Exercise.
Copy out the records precisely, omitting pictures.

Data for review.
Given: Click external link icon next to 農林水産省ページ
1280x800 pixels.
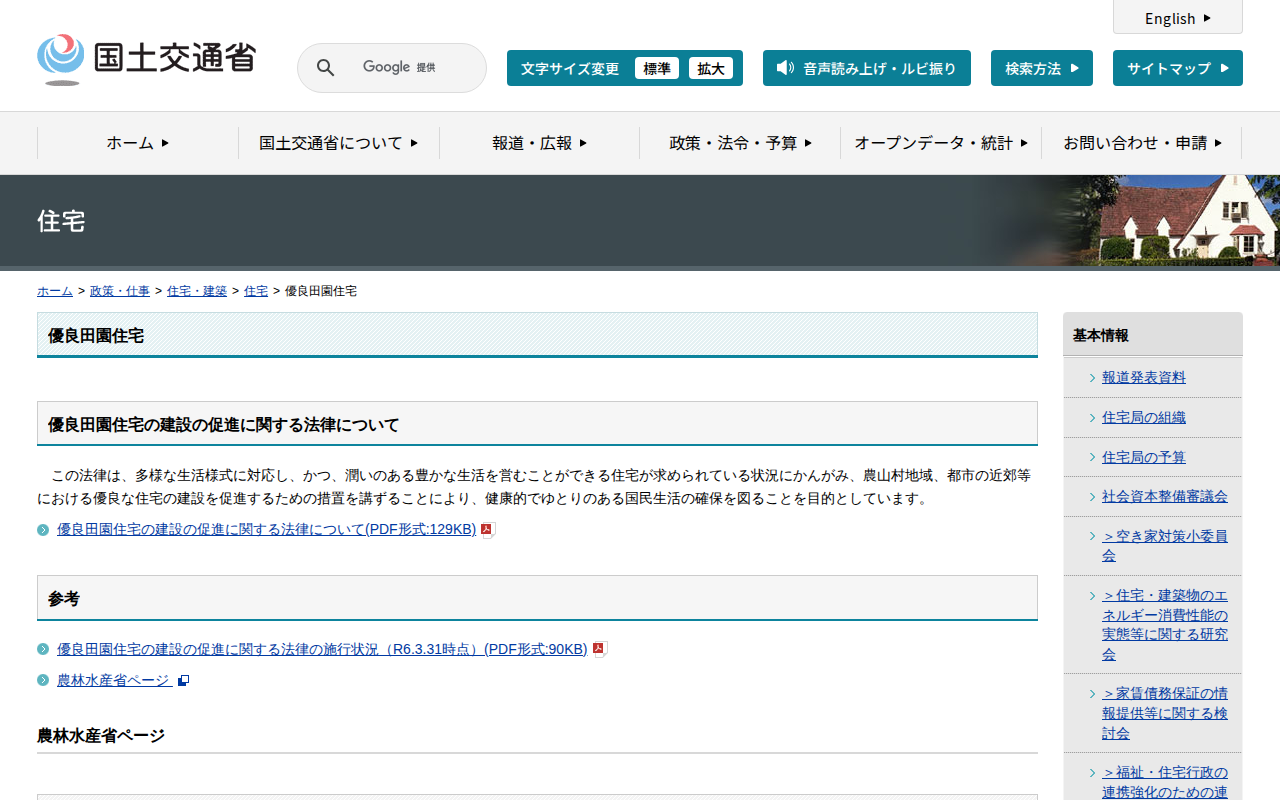Looking at the screenshot, I should 183,681.
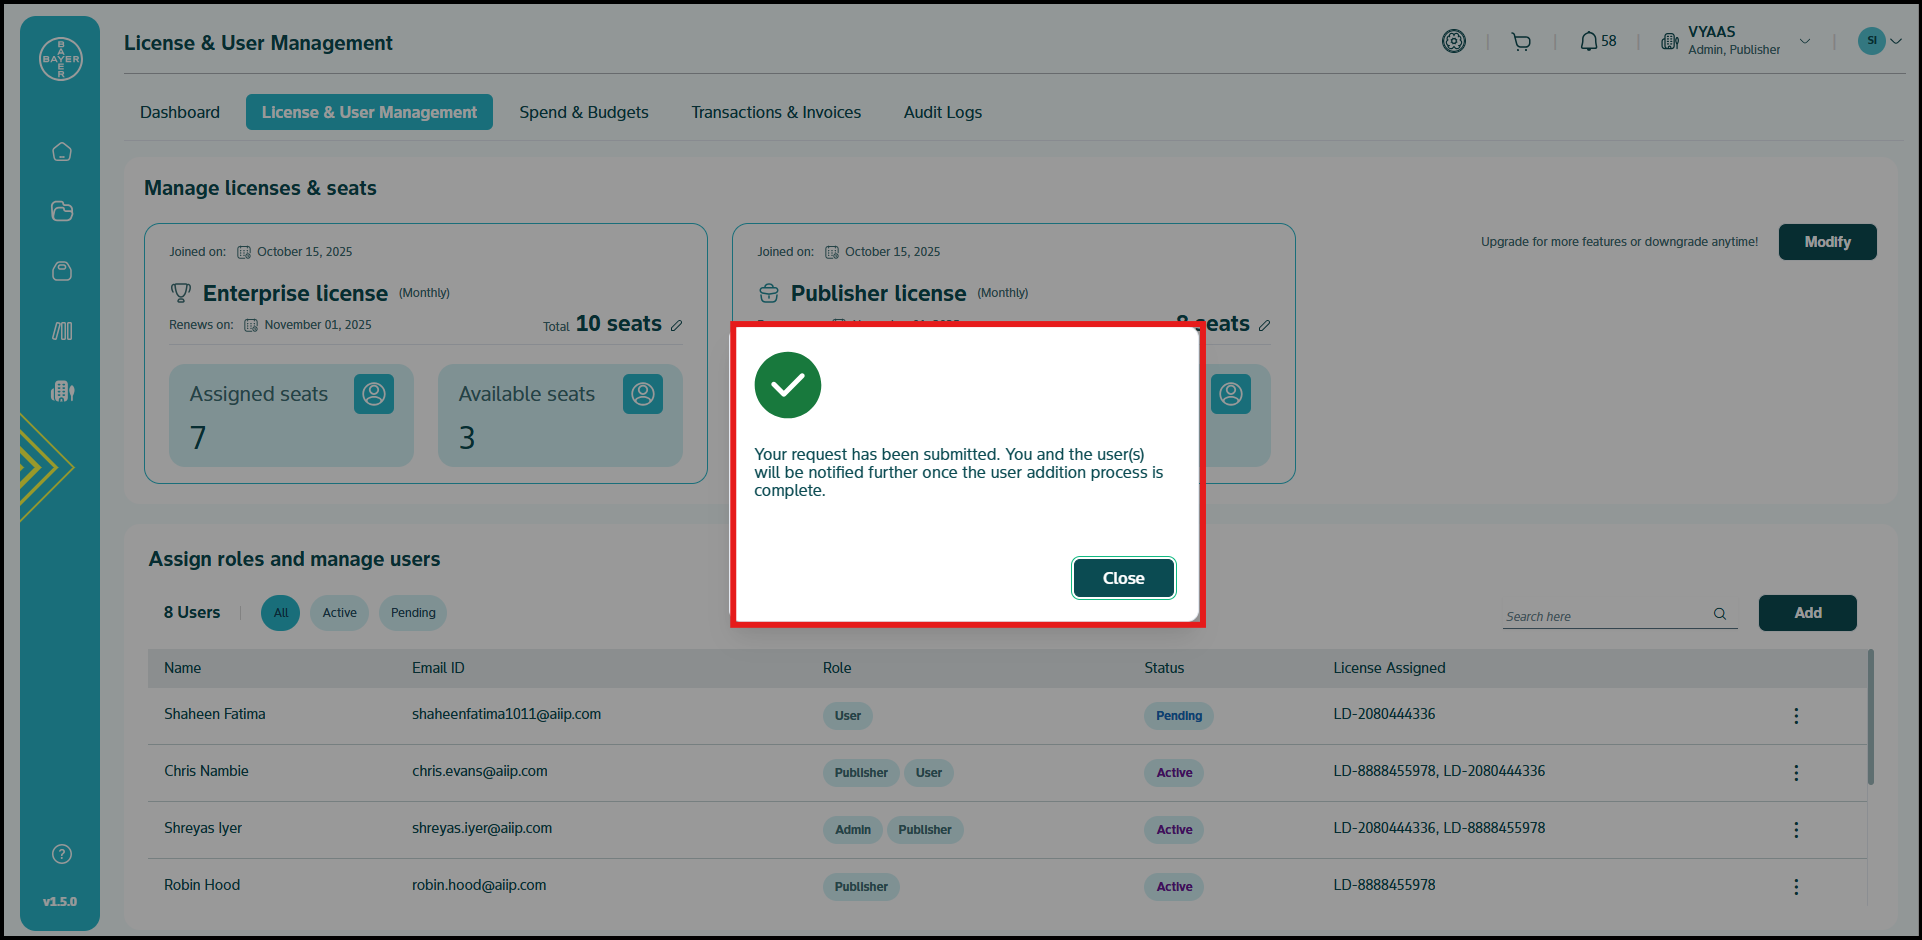Viewport: 1922px width, 940px height.
Task: Click the help question mark icon
Action: tap(62, 854)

Final answer.
Given: Click external link icon next to 農林水産省ページ
1280x800 pixels.
Looking at the screenshot, I should 183,681.
Viewport: 1922px width, 940px height.
Task: Click the help question mark icon
Action: tap(62, 854)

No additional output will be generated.